Short problem:
How many lines of the entries contain the word "Task"? Reply with the number only.

BEGIN Given information

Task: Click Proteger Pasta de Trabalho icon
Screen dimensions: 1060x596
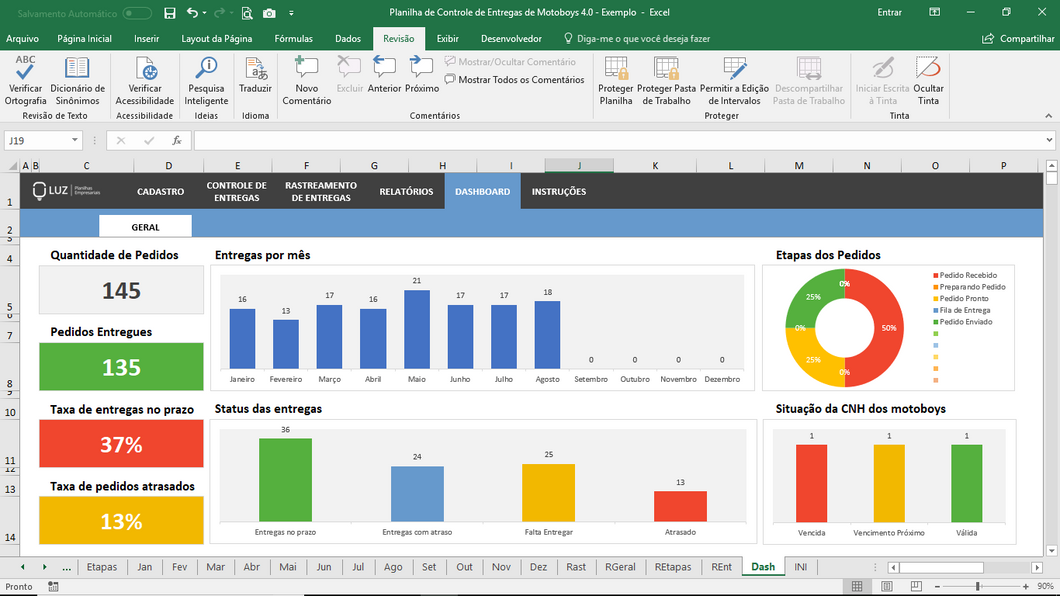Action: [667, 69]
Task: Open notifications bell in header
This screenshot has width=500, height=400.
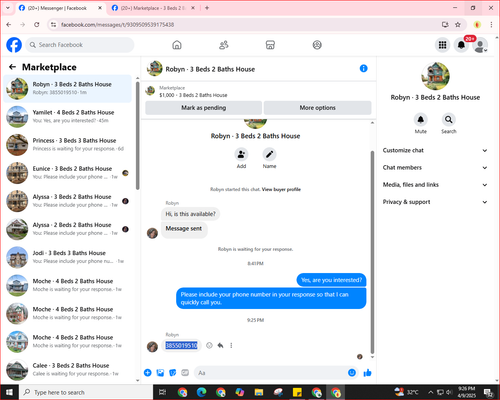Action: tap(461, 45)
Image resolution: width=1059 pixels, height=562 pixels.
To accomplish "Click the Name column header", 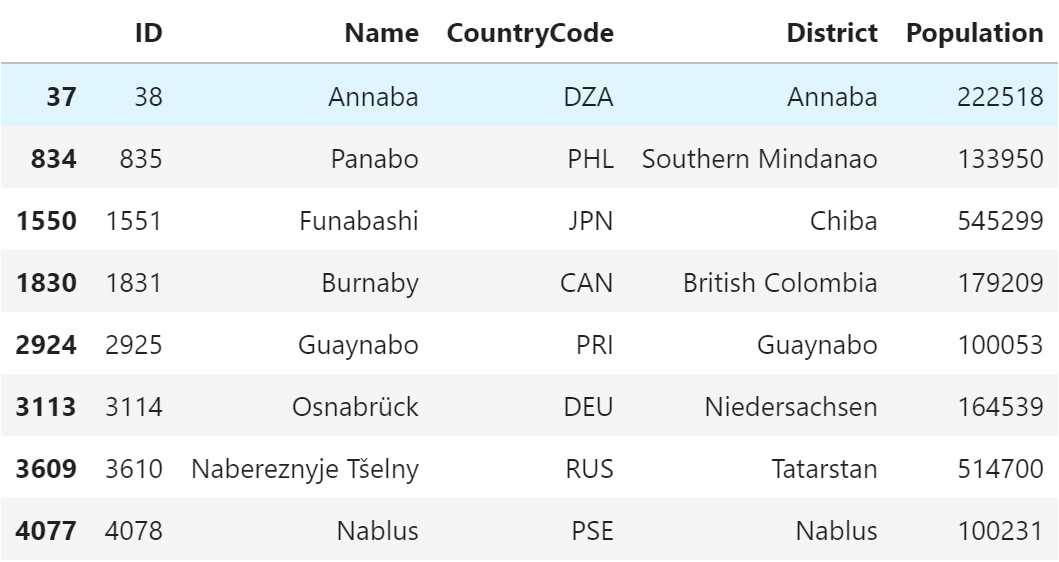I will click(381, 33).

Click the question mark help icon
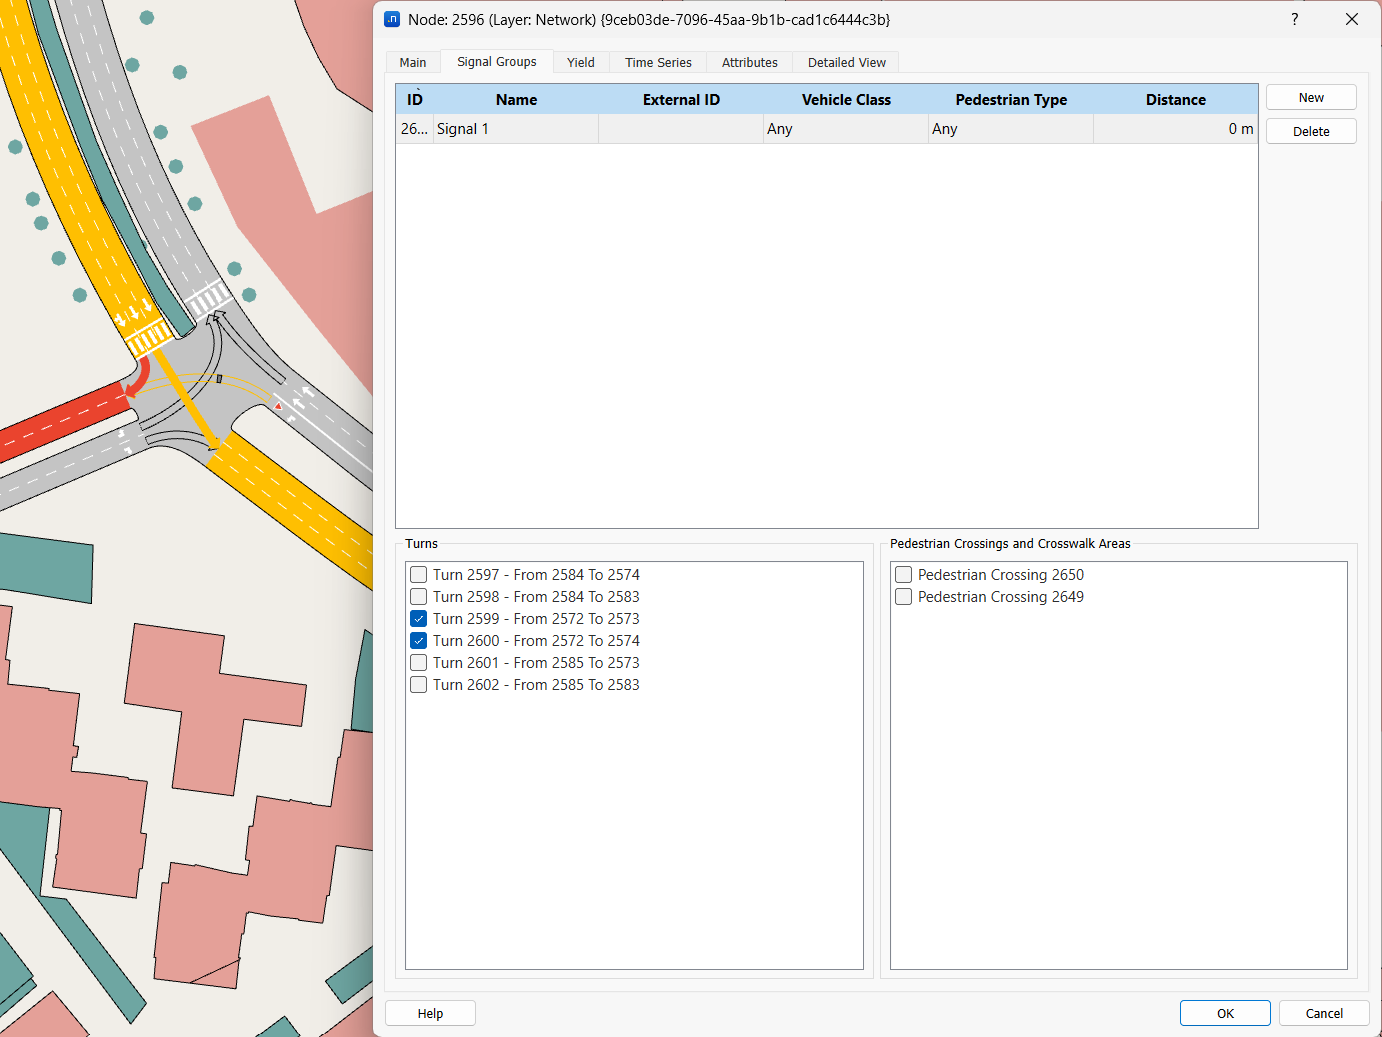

END Given information

Answer to the problem:
2